Most people who have tried dieting know a sad truth: they do not usually work for very long. Our bodies are designed to form and retain fat stores and millions of years of evolution have created sophisticated and elegant systems to thwart any attempt at self-starvation. That is the real reason why most quick fix promises are doomed to failure. As day follows night, every time that a scientist somewhere publishes another piece of the obesity puzzle, a flurry of articles and books will follow, claiming that they have The Answer, never realizing that there are several hundred interlocking pieces to the puzzle.

Yet more research has confirmed that diets rarely help. A group of investigators from UCLA published their findings in the April issue of American Psychologist, the journal of the American Psychological Association.
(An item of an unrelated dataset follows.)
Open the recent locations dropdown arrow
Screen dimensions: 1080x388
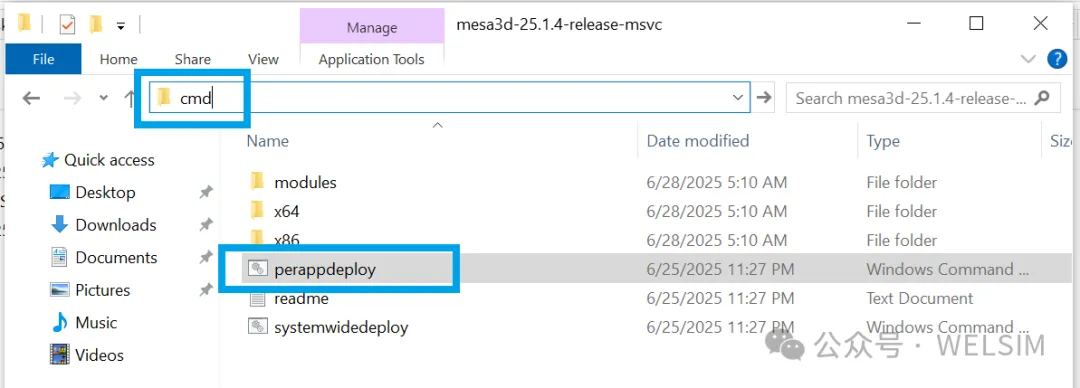pyautogui.click(x=104, y=98)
Traci Mann and her co-authors have conducted the most comprehensive and rigorous analysis of diet studies that I have ever seen. They analyzed 31 long-term studies in which people were followed for two to five years. What they found clearly mirrors clinical experience. Most people can initially lose 5 to 10 percent of their weight on any number of diets: low carb; low fat; high protein or pretty much anything else. But then the weight comes back: in the majority of people they regained all the weight plus more. Sustained weight loss was found only in a small minority of participants, while complete weight regain was found in the majority.

Their conclusion: diets do not lead to sustained weight loss or health benefits for the majority of people. And since people who regain weight usually have the “bounce” where they regain with interest, most people would have been better off not going on the diet at all. This is important: aggressive dieting can be dangerous to the body. It has been suggested that repeatedly losing and gaining weight is linked to cardiovascular disease, stroke, diabetes and altered immune function. So if people had not dieted, their weight would be pretty much the same and their bodies would not have suffered the wear and tear from losing weight and gaining it all back.
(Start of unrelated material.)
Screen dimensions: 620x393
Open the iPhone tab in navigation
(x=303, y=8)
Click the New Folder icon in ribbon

Over the years, many diet studies have looked good, but the results have often been skewed by a number of factors. For example, in some studies participants self-reported their weight by phone or mail rather than having an objective weight measurement. Many studies also had very low follow-up rates: eight of the studies had follow-up rates lower than 50 percent.
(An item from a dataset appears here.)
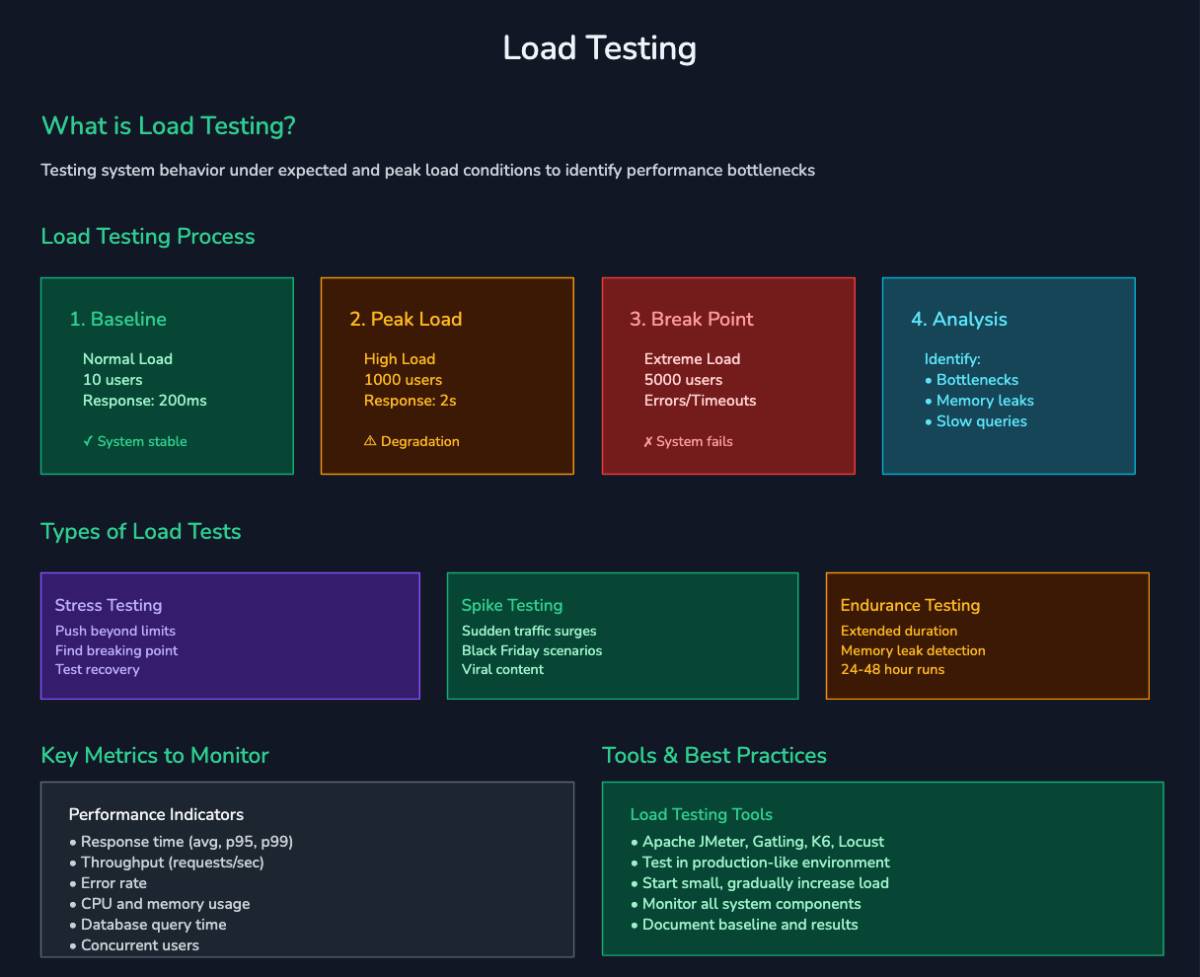
Task: Click the Load Testing Tools label
Action: point(702,814)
Traci Mann, the lead investigator was asked, “If dieting doesn’t work, what does?”

“Eating in moderation is a good idea for everybody, and so is regular exercise,” Mann said. “That is not what we looked at in this study. Exercise may well be the key factor leading to sustained weight loss. Studies consistently find that people who reported the most exercise also had the most weight loss.”


Happily there ARE genuine solutions to the problems of weight, but they do not begin with a diet. They begin with a totally new understanding of how our bodies operate, how to deal with the psychological and social barriers to health and how to activate the natural abilities of the body balance and heal itself.

I am going to talk about those a little more in the next post.

“I’ve been on a diet for two weeks and all I’ve lost is fourteen days.”
–Totie Fields (American Comedian, 1930-1978)

“The Diet Mentality has come about because there is agreement in our society that the only way to lose weight is by dieting. But dieting produces absolutely no permanent, positive results. In fact, it makes you feel worse about yourself and probably does more damage than good to your health.”
–Bob Schwartz (American Health Expert and Author)

“Gluttony is the source of all our infirmities and the fountain of all our diseases. As a lamp is choked by a superabundance of oil, and a fire extinguished by excess of fuel, so is the natural health of the body destroyed by intemperate diet.”